→ **TASK TO COMPLETE**
Please print exactly the lines from the line containing "Given: Click the Notes text area" through the end of the data, no more, and keep pictures out of the copy.

*** Opening EXTRACTED ENTRIES ***

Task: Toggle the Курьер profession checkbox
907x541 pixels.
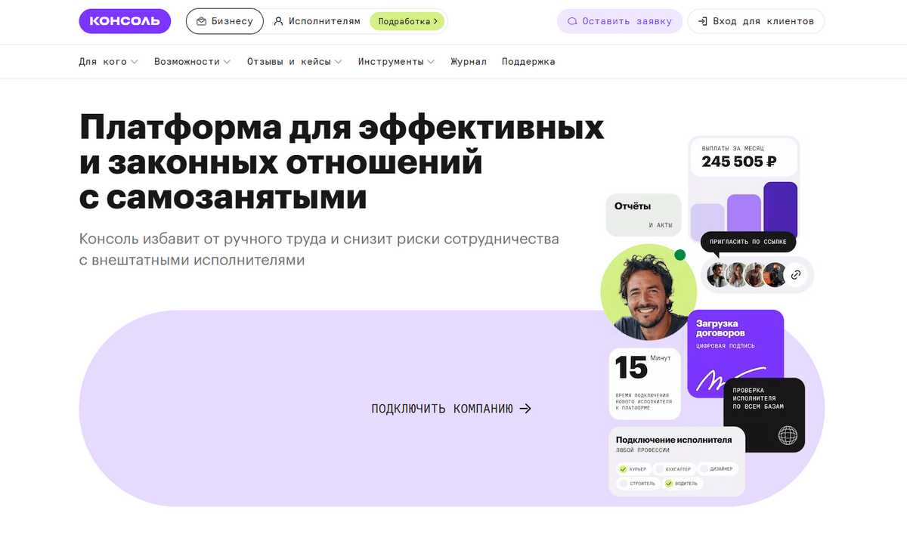Action: (x=623, y=469)
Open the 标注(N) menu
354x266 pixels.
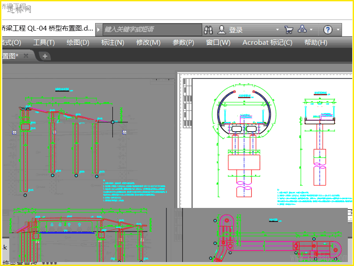click(112, 43)
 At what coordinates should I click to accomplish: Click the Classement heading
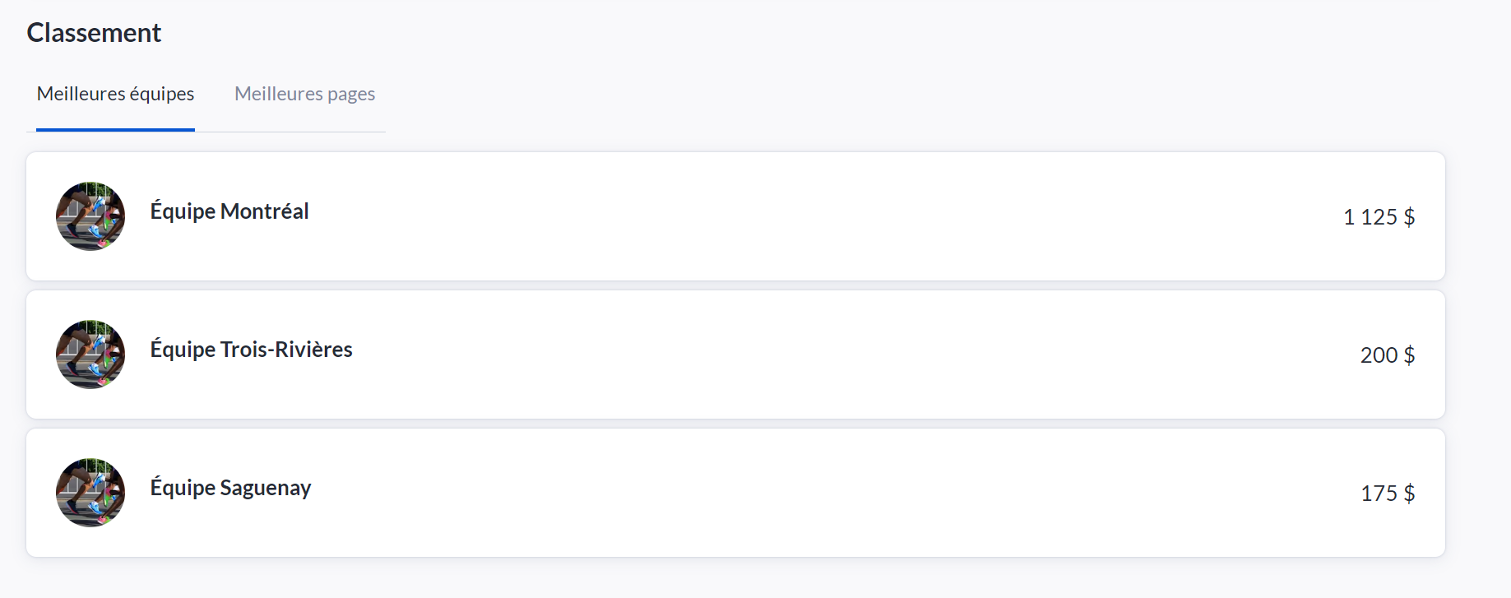(94, 33)
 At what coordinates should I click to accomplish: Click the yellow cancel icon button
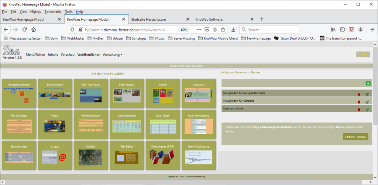tap(362, 54)
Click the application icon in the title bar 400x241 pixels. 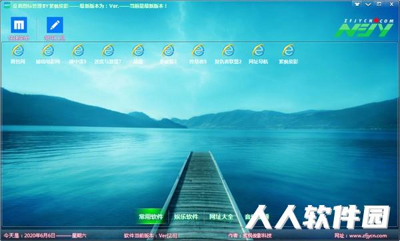point(7,5)
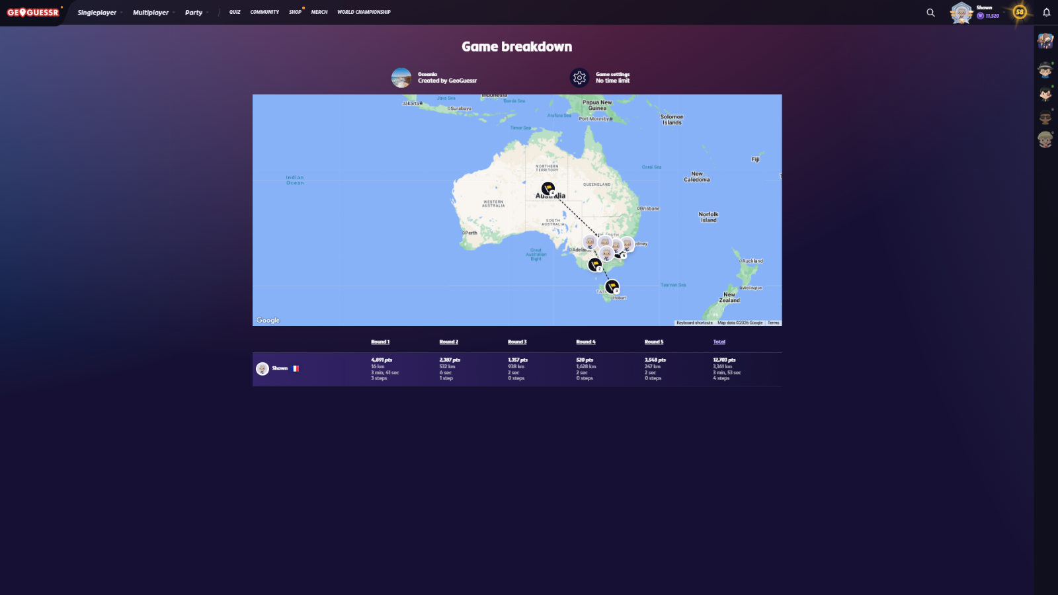
Task: Click the GeoGuessr logo
Action: point(33,13)
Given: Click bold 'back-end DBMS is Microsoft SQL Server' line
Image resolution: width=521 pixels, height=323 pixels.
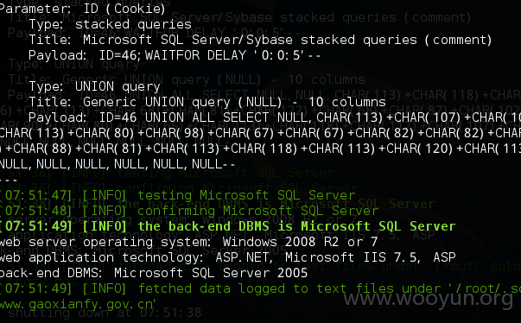Looking at the screenshot, I should pyautogui.click(x=227, y=226).
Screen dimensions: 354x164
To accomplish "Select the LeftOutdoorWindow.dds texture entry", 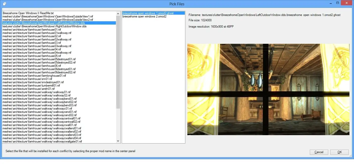I will [x=43, y=23].
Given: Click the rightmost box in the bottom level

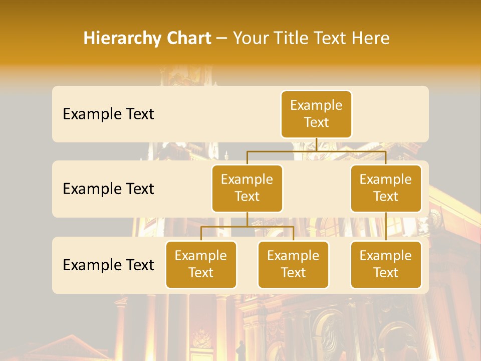Looking at the screenshot, I should (x=386, y=265).
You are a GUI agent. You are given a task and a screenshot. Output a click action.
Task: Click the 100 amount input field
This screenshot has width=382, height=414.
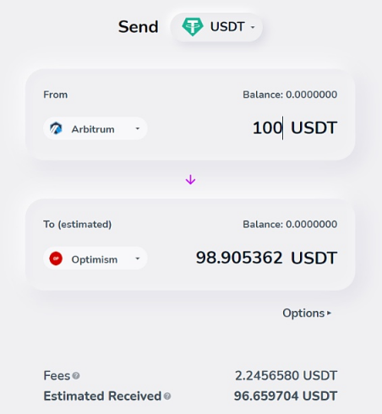267,128
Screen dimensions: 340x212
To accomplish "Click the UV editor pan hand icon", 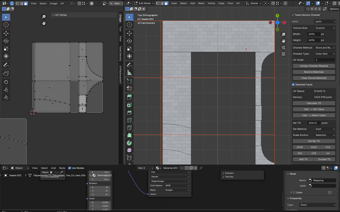I will pos(44,23).
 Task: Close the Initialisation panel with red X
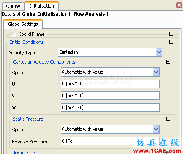tap(179, 5)
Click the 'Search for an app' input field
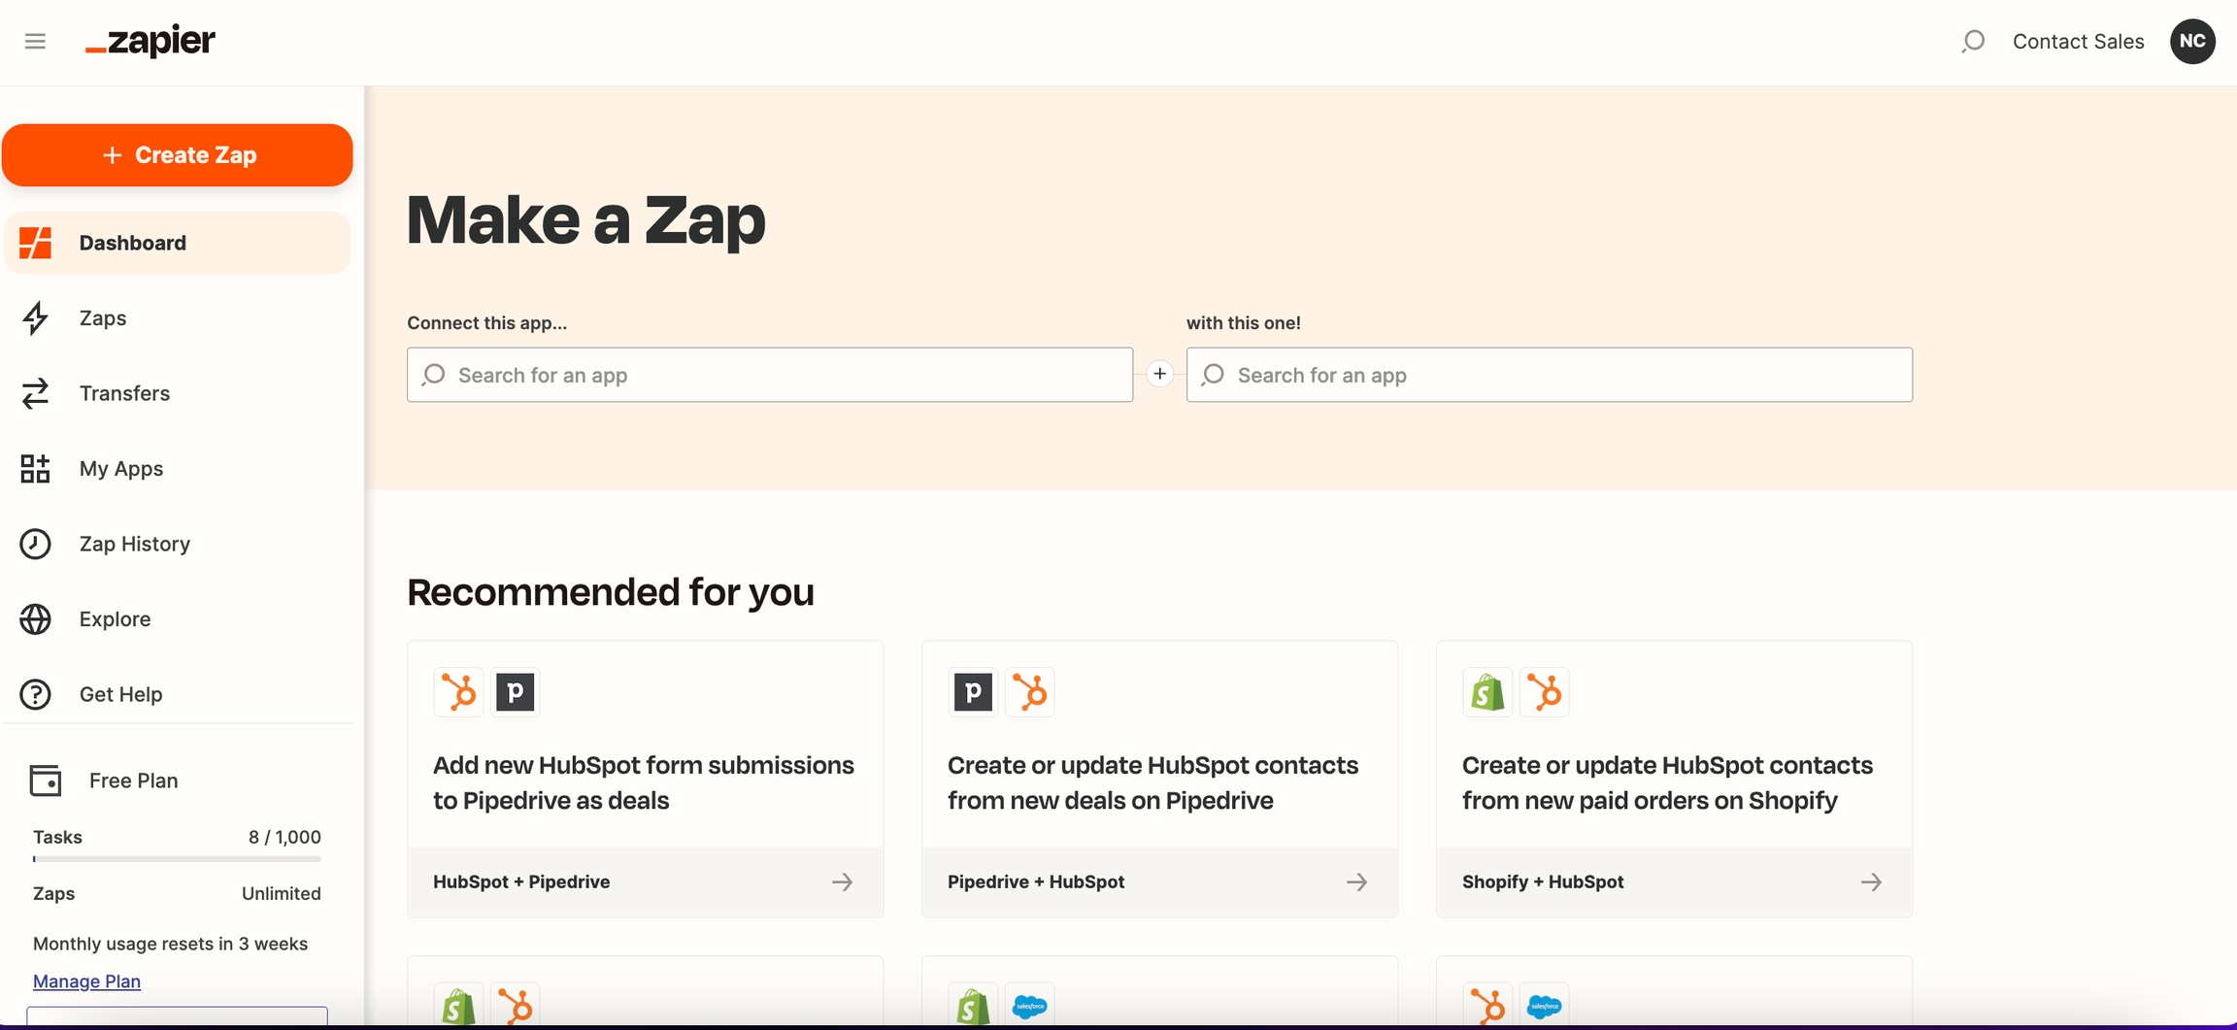 coord(769,375)
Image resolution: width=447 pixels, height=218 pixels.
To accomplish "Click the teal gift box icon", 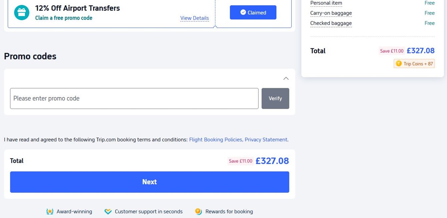I will pos(22,13).
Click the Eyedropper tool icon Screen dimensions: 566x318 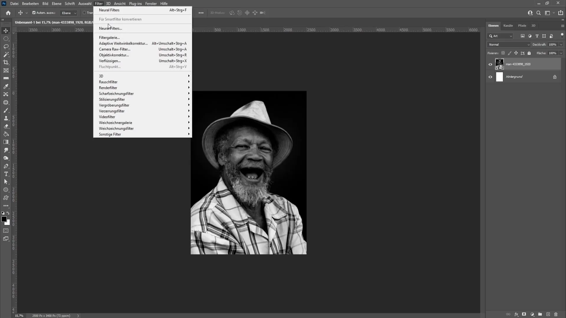click(6, 86)
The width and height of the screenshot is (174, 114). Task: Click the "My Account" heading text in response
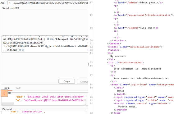[x=118, y=56]
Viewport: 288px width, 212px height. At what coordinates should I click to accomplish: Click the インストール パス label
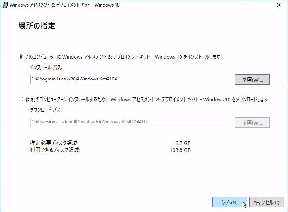pos(46,68)
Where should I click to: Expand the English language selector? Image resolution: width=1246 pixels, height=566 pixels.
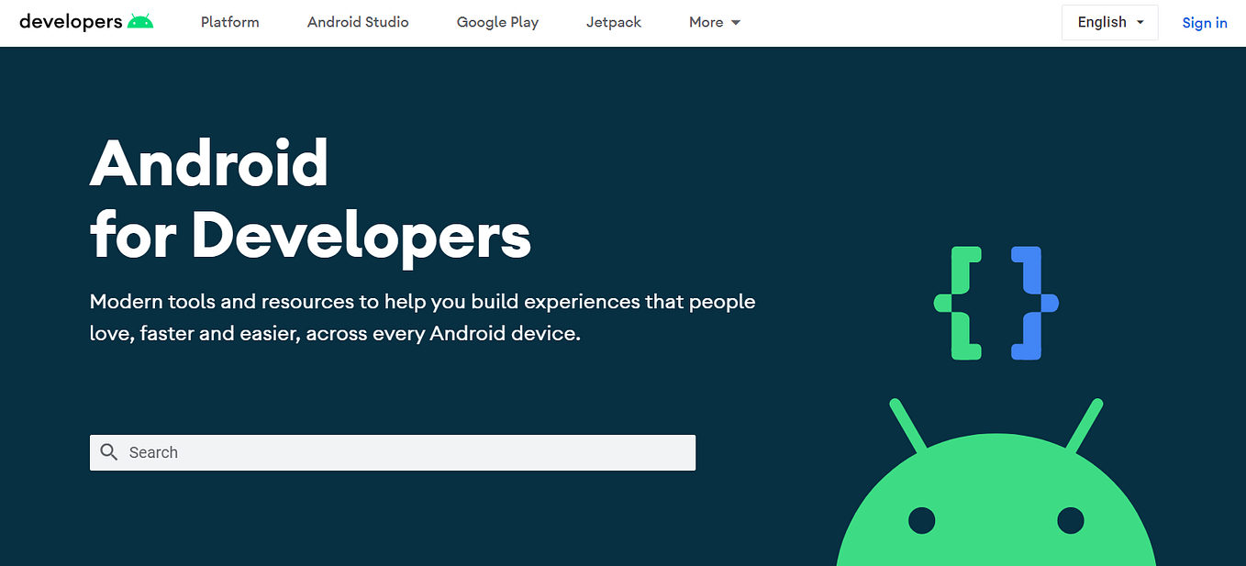(x=1109, y=22)
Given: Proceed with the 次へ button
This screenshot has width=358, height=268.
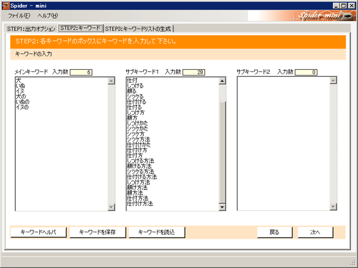Looking at the screenshot, I should (315, 232).
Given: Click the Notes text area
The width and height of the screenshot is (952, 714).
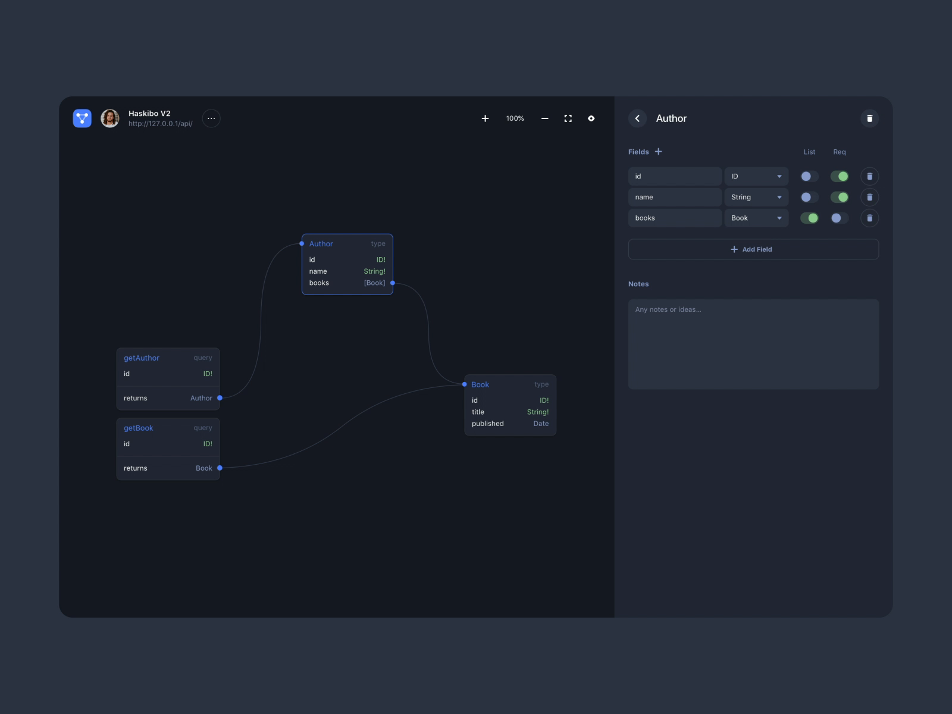Looking at the screenshot, I should [753, 344].
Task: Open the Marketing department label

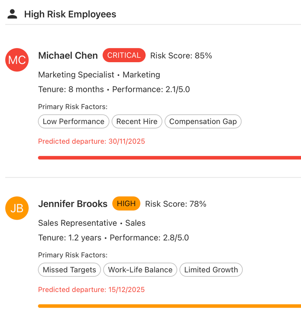Action: tap(141, 74)
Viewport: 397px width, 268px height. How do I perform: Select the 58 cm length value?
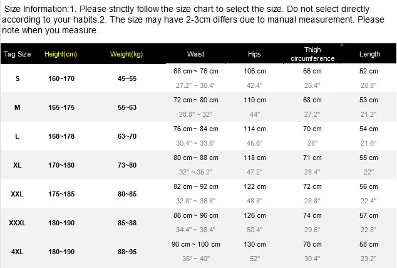pos(369,244)
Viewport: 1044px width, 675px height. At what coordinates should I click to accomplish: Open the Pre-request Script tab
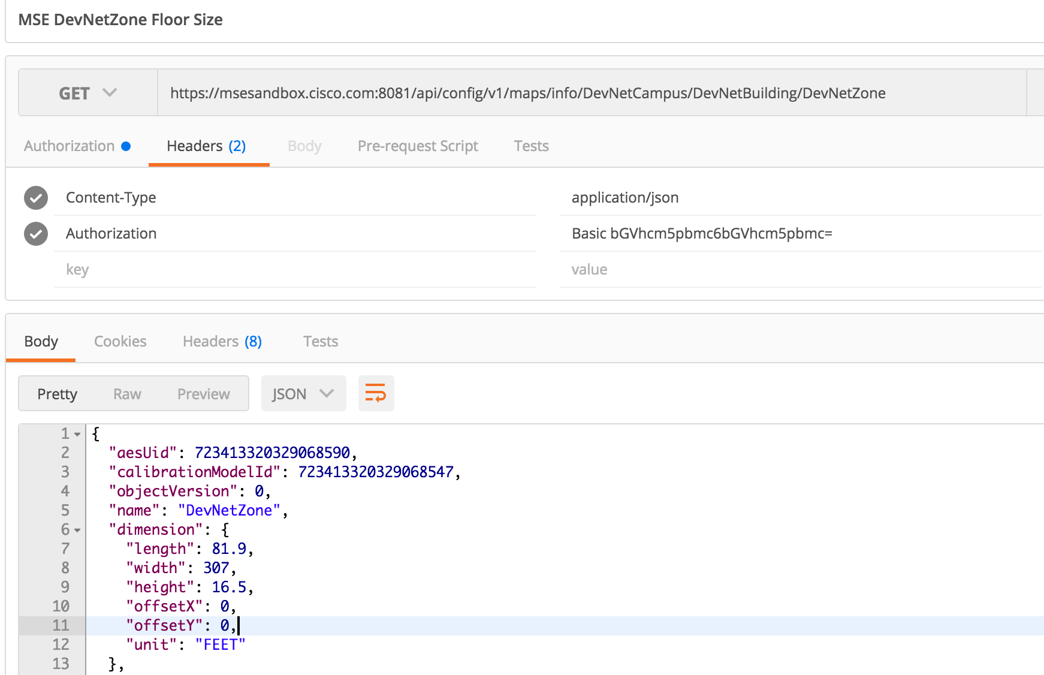[x=418, y=146]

*** Closing EXTRACTED ENTRIES ***

→ **OUTPUT OF THE EXERCISE**
Given: Click the Notes text area
The width and height of the screenshot is (952, 714).
Looking at the screenshot, I should [753, 344].
Task: Open the Marketing department label

Action: tap(141, 74)
Viewport: 397px width, 268px height. How do I perform: Select the 58 cm length value?
pos(369,244)
Viewport: 1044px width, 675px height. At what coordinates should I click to accomplish: Open the Pre-request Script tab
[x=418, y=146]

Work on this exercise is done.